Task to carry out. Arrange the stretch of the listing from the line containing "This screenshot has" through the end of the listing as a Markdown table with the columns Row and Line, skipping blank lines. Leave the pictures out.

^^^^^^^^^^^^^^^^

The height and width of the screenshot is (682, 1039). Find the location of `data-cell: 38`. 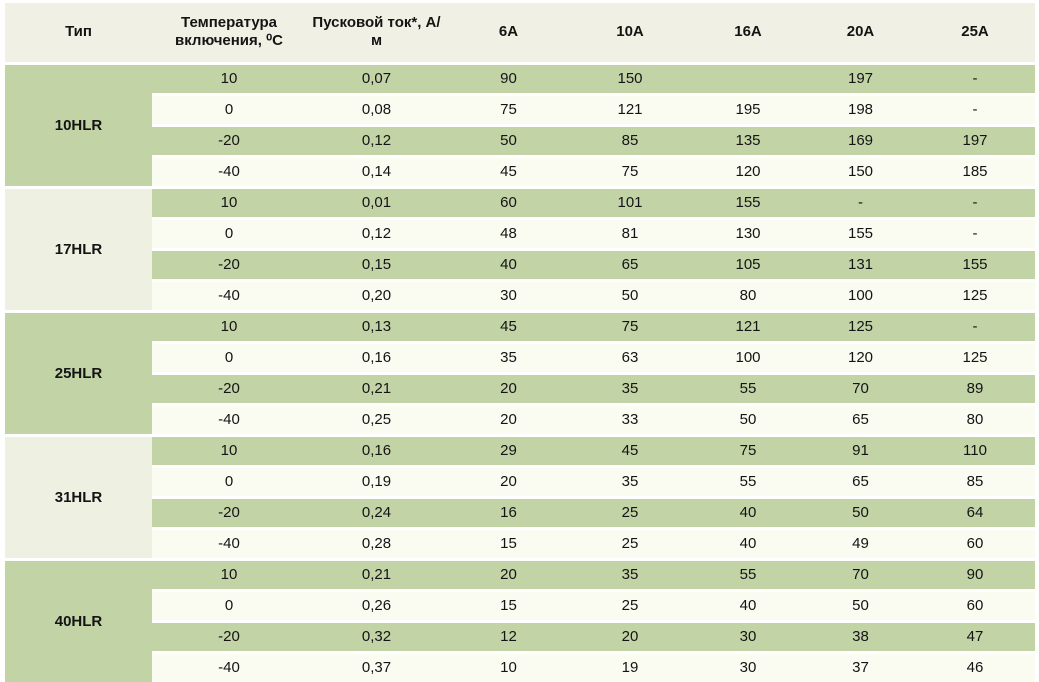

data-cell: 38 is located at coordinates (860, 636).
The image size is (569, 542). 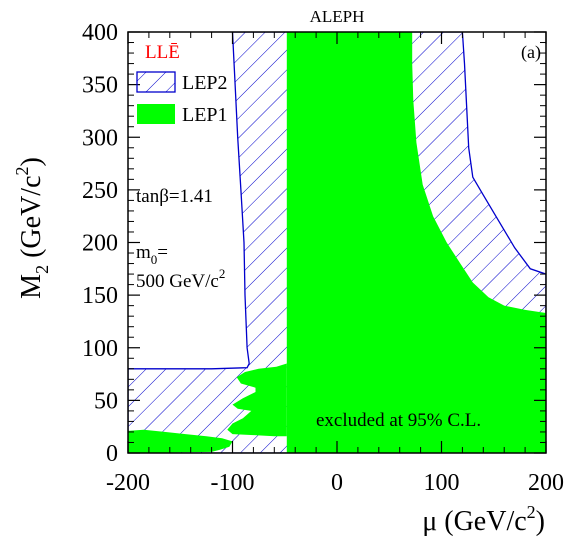 What do you see at coordinates (100, 191) in the screenshot?
I see `y-tick-label: 250` at bounding box center [100, 191].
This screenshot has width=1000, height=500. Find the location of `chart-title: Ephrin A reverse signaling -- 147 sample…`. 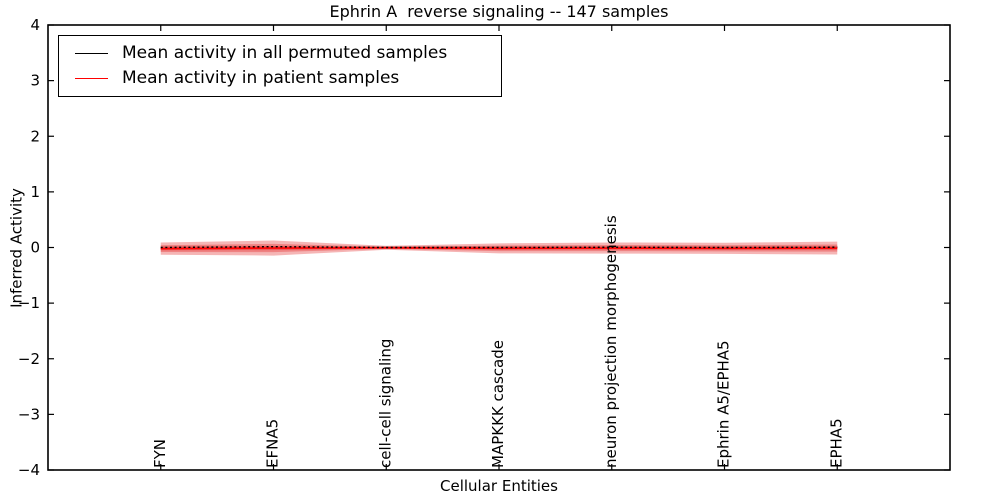

chart-title: Ephrin A reverse signaling -- 147 sample… is located at coordinates (499, 12).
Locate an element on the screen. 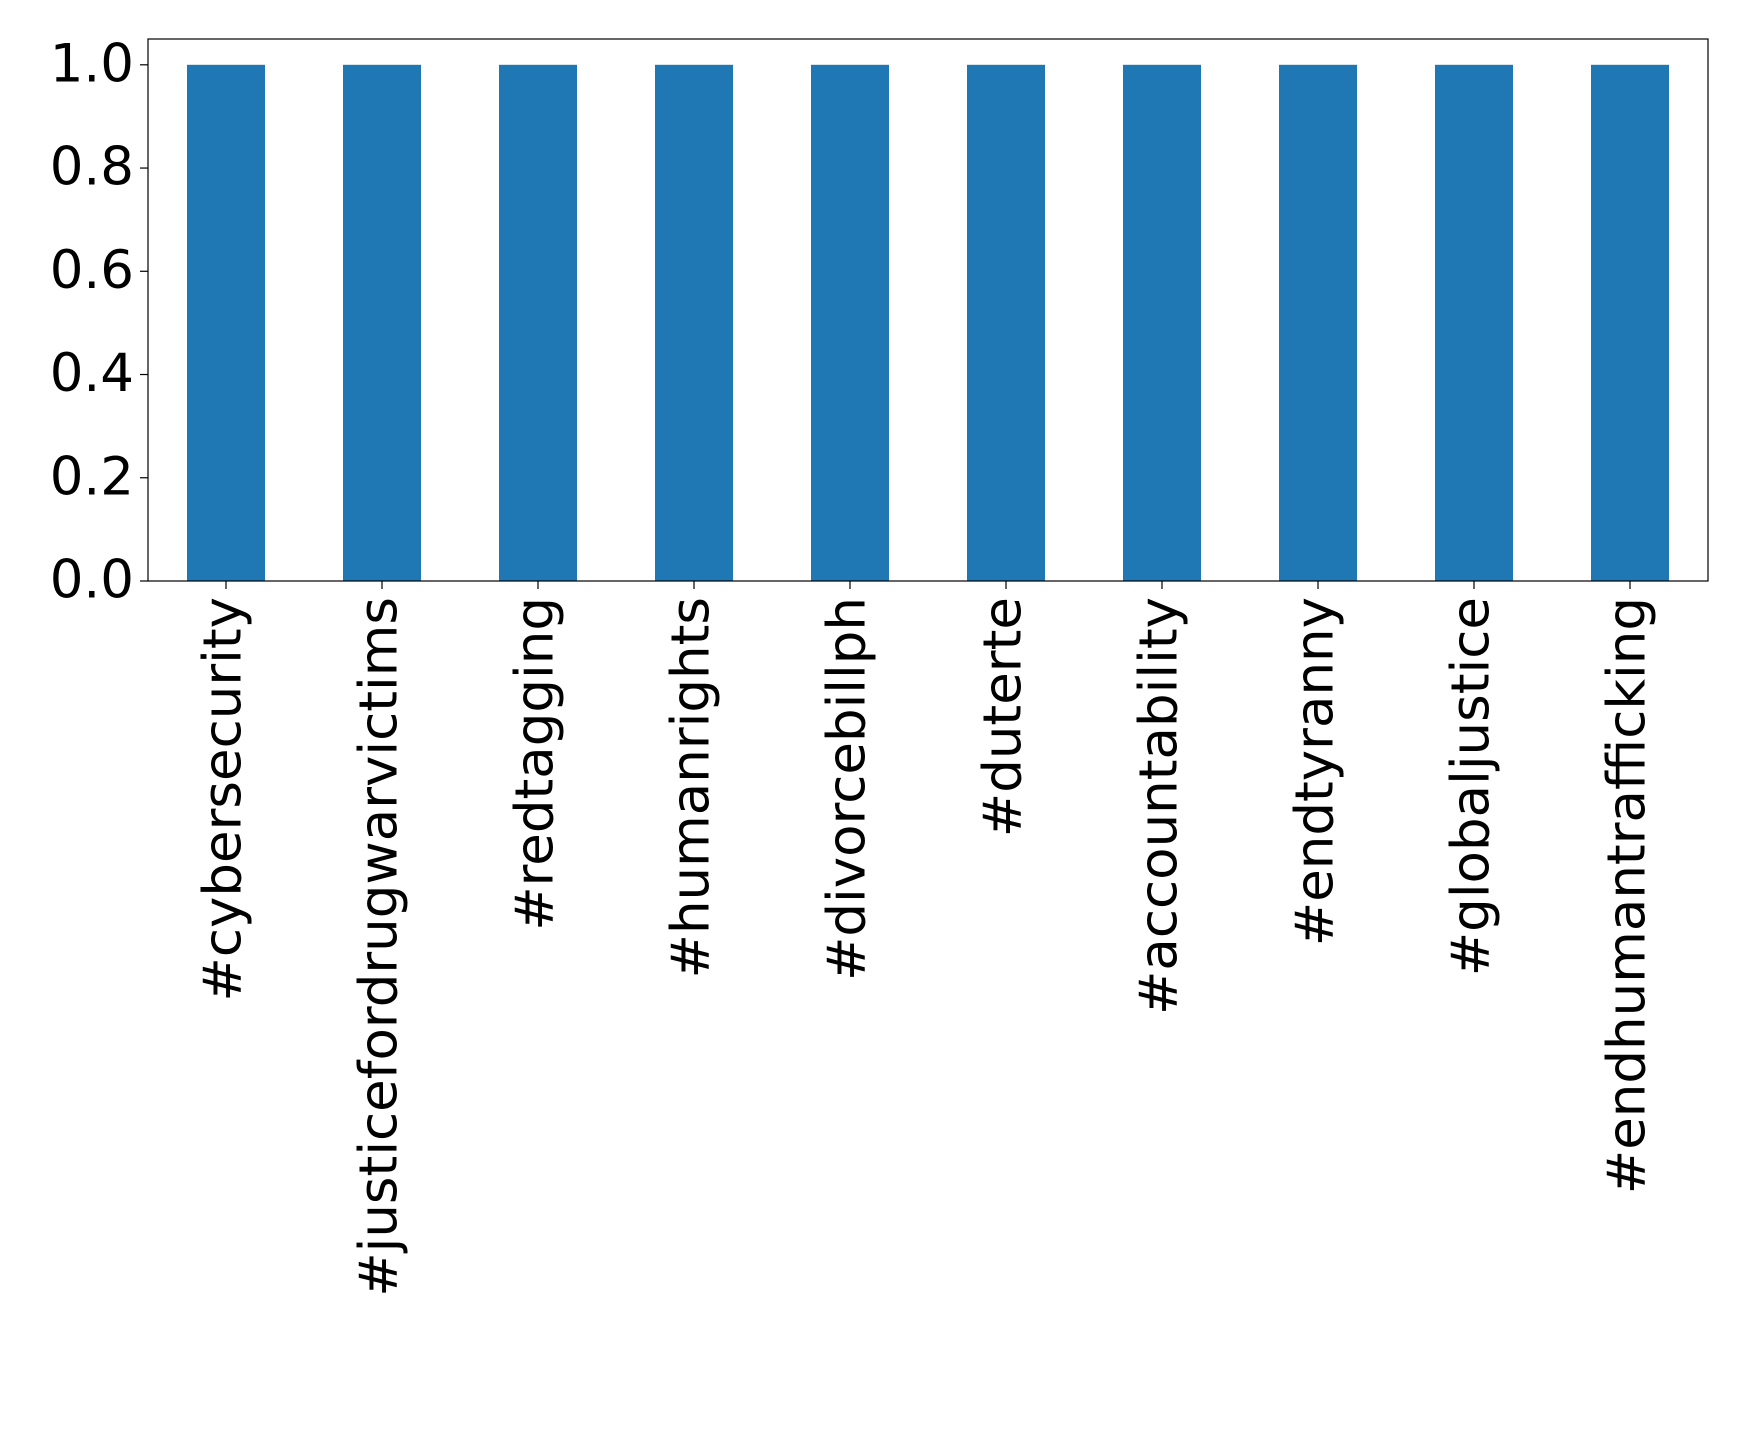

^^^^^^^^^^^^^^^^

Exercise answer.
| Row | Line |
|---|---|
| 1 | This screenshot has width=1000, height=500. Find the location of `chart-title: Ephrin A reverse signaling -- 147 sample…`.  |
| 2 | chart-title: Ephrin A reverse signaling -- 147 sample… is located at coordinates (499, 12). |
| 3 | Locate an element on the screen.  |